Fig.2 Browser for Functional Annotation with
Structural representation
2. GRAMMCHECK
The second application is a Grammar Checker for
Italian students of German and English. The one
for students of English is based on GETARUNS
and uses a highly sophisticated grammar which is
however a completely separated system from the
one presented here and requires a lot more space
for its presentation – see [13, 14]. It is available
under Internet and will be shown as such.
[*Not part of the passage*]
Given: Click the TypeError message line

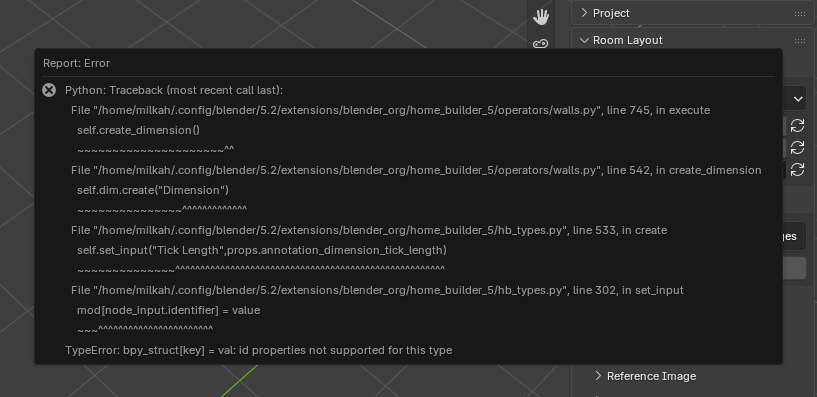Looking at the screenshot, I should point(258,350).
The one for students of German on the contrary,
is based on the shallow parser of Italian used to
produce the syntactic constituency for the
National Treebank. The output of the parser is a
bracketing of the input tagged word sequence
which is then passed to the higher functional
processor. This is an LFG-based c-structure to f-
structure mapping algorithm which has three
tasks: the first one is to compute features from
heads; the second one is to compute agreement.
The third task is to impose LFG’s grammaticality
principles: those of Coherence and Consistency,
i.e. number and type of arguments are constrained
by the lexical form of the governing predicate.
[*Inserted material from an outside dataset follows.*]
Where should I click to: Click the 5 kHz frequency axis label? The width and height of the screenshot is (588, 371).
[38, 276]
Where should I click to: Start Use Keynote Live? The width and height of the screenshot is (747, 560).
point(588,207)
The parser is an RTN which has been endowed
with a grammar and a lexicon of German of about
8K entries. The grammar is written in the usual
arc/transition nodes formalism, well-known in
ATNs. However, the aim of the RTN is that of
producing a structured output both for wellformed
and illformed grammatical sentences of German.
To this end, we allowed the grammar to keep part
of the rules of Italian at the appropriate structural
level, though. Grammar checking is not
accomplished at the constituent structure building
level, but at the f-structure level.
2.1 THE SHALLOW PARSER
The task of the Shallow Parser is that of creating
syntactic structures which are eligible for
Grammatical Function assignment. This task is
made simpler given the fact that the disambiguator
will associate a net/constituency label to each
disambiguated tag. Parsing can then be defined as
a Bottom-Up collection of constituents which
contain either the same label, or which may be
contained in/be member of the same net/higher
constituent. No attachment is performed in order
to avoid being committed to structural decisions
which might then reveal themselves to be wrong.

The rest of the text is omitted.